» WHAT YOU NEED TO DO: Word for word, print the entries that follow.

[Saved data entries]
------------------------

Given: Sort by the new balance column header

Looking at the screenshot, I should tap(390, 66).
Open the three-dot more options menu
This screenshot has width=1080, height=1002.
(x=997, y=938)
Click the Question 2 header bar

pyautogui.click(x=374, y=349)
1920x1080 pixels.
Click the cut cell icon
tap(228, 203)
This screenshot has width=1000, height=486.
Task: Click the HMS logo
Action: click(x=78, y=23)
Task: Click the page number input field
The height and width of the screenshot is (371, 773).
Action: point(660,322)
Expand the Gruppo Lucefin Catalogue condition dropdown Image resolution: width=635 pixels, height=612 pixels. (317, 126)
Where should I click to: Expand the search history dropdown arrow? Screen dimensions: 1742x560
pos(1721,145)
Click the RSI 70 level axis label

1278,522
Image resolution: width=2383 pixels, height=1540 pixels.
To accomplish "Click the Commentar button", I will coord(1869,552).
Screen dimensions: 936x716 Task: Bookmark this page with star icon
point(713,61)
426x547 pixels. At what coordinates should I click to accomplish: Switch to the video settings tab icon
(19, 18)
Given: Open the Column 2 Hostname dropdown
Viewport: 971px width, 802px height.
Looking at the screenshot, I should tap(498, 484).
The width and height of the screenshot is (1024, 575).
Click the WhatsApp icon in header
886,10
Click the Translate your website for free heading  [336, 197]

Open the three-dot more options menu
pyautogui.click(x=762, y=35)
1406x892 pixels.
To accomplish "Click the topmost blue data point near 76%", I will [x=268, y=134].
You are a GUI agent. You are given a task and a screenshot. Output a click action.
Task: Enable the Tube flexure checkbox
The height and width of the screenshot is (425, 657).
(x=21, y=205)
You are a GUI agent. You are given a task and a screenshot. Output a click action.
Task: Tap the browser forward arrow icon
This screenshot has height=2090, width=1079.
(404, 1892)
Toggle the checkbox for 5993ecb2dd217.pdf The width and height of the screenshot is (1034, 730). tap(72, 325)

------------------------

» EXERCISE RESPONSE:
Given: Sort by the new balance column header

Looking at the screenshot, I should tap(390, 66).
Open the three-dot more options menu
This screenshot has width=1080, height=1002.
(x=997, y=938)
Click the Question 2 header bar

pyautogui.click(x=374, y=349)
1920x1080 pixels.
Click the cut cell icon
tap(228, 203)
This screenshot has width=1000, height=486.
Task: Click the HMS logo
Action: click(x=78, y=23)
Task: Click the page number input field
The height and width of the screenshot is (371, 773).
Action: point(660,322)
Expand the Gruppo Lucefin Catalogue condition dropdown Image resolution: width=635 pixels, height=612 pixels. (317, 126)
Where should I click to: Expand the search history dropdown arrow? Screen dimensions: 1742x560
pos(1721,145)
Click the RSI 70 level axis label

1278,522
Image resolution: width=2383 pixels, height=1540 pixels.
To accomplish "Click the Commentar button", I will coord(1869,552).
Screen dimensions: 936x716 Task: Bookmark this page with star icon
point(713,61)
426x547 pixels. At what coordinates should I click to accomplish: Switch to the video settings tab icon
(19, 18)
Given: Open the Column 2 Hostname dropdown
Viewport: 971px width, 802px height.
Looking at the screenshot, I should tap(498, 484).
The width and height of the screenshot is (1024, 575).
Click the WhatsApp icon in header
886,10
Click the Translate your website for free heading  [336, 197]

Open the three-dot more options menu
pyautogui.click(x=762, y=35)
1406x892 pixels.
To accomplish "Click the topmost blue data point near 76%", I will [x=268, y=134].
You are a GUI agent. You are given a task and a screenshot. Output a click action.
Task: Enable the Tube flexure checkbox
The height and width of the screenshot is (425, 657).
(x=21, y=205)
You are a GUI agent. You are given a task and a screenshot. Output a click action.
Task: Tap the browser forward arrow icon
This screenshot has height=2090, width=1079.
(404, 1892)
Toggle the checkbox for 5993ecb2dd217.pdf The width and height of the screenshot is (1034, 730). tap(72, 325)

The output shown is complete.